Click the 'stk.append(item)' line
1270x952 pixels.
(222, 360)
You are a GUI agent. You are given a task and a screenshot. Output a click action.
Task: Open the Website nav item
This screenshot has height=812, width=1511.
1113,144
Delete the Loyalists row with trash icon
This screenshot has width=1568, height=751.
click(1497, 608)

■ ACTIVITY
Considering only the data above, return the lines in which "item" occurs.

■ EXERCISE RESPONSE
Click the 'stk.append(item)' line
Task: Open the Website nav item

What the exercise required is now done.